Source passage
## BEGIN
The Justice League is Dead! It’s time now for the next generation to take up the mantle and continue the legacy set upon by the Earth’s Greatest Heroes…but what is the truth behind this latest mystery leading to the DC Universe’s newest crisis-level event?
The DC multiverse is about to get shaken to its core yet again! Once again the heroic pantheon and the most dangerous and dastardly villains, face a new “crisis” that will likely have serious repercussions that will be felt throughout the multiverse and beyond. Written by Joshua Williamson the lead-up to Dark Crisis an event 30 years in the making, begins in Justice League #75 with “Death of the Justice League”. In that arc, the planet’s most powerful heroes will meet their untimely end, forcing the heroes that remain behind to take up their mantle.
The 7-issue event will chronicle the aftermath of the passing of the League. The remaining heroes are left behind to pick up the pieces, but even as Nightwing, The Flash, the Son of Superman, and the rest of the legacy heroes decide how to proceed next, a far more ominous darkness is waiting in the wings — the perfect opportunity to destroy the multiverse. DC takes every decade or so, to pull out the “crisis’ card, especially after the success of the 12-part “Crisis on Infinite Earths” from the 80s that remade the then 50-year history of the publishing imprint and started a new trend.
## END
Aim a
Name the heroes that the article lists as deciding how to proceed after the passing of the League.
The article and the entries that follow it come from unrelated sources.

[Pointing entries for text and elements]
## BEGIN
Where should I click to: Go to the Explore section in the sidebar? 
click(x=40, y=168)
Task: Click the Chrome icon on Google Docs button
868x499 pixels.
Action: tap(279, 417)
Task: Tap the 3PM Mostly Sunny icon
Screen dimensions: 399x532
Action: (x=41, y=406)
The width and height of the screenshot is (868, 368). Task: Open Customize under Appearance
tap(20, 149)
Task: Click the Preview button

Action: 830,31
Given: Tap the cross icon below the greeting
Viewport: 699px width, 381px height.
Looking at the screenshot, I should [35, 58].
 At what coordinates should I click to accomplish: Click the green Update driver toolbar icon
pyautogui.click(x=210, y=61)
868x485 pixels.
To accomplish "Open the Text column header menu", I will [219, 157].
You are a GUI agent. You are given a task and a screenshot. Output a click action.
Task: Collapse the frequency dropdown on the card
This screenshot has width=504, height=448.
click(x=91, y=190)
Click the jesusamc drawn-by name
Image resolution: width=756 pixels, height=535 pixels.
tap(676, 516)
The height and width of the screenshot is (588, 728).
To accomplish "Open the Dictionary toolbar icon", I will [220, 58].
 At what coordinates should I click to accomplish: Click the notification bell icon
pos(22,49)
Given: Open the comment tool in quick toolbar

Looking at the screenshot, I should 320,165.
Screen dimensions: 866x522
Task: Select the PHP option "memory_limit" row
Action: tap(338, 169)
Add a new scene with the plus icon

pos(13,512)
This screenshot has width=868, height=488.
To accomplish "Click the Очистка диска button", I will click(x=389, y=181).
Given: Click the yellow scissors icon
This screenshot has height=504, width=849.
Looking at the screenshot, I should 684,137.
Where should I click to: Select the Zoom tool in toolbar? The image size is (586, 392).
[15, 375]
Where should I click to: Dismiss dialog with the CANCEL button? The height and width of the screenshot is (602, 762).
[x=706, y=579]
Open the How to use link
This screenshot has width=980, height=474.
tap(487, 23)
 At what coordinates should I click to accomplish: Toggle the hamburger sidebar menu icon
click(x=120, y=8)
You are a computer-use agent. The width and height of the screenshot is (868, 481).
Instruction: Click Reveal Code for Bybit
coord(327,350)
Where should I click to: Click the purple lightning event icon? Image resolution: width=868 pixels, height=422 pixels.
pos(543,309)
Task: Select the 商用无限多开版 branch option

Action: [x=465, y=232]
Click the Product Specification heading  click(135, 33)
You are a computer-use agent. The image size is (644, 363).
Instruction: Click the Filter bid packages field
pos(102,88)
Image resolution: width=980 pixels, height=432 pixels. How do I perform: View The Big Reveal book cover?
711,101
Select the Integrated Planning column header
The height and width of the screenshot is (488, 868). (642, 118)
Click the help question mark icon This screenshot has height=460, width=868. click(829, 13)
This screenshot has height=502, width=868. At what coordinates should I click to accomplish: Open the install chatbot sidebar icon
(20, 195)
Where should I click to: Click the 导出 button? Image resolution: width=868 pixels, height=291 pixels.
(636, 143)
## END
Aim b
Collect every line of the entries that contains the string "what".

Solution a
Nightwing, The Flash, and the Son of Superman.

Solution b
 At what coordinates should I click to accomplish: Click the green Update driver toolbar icon
 At what coordinates should I click to accomplish: Click the notification bell icon
 At what coordinates should I click to accomplish: Toggle the hamburger sidebar menu icon
This screenshot has height=502, width=868. At what coordinates should I click to accomplish: Open the install chatbot sidebar icon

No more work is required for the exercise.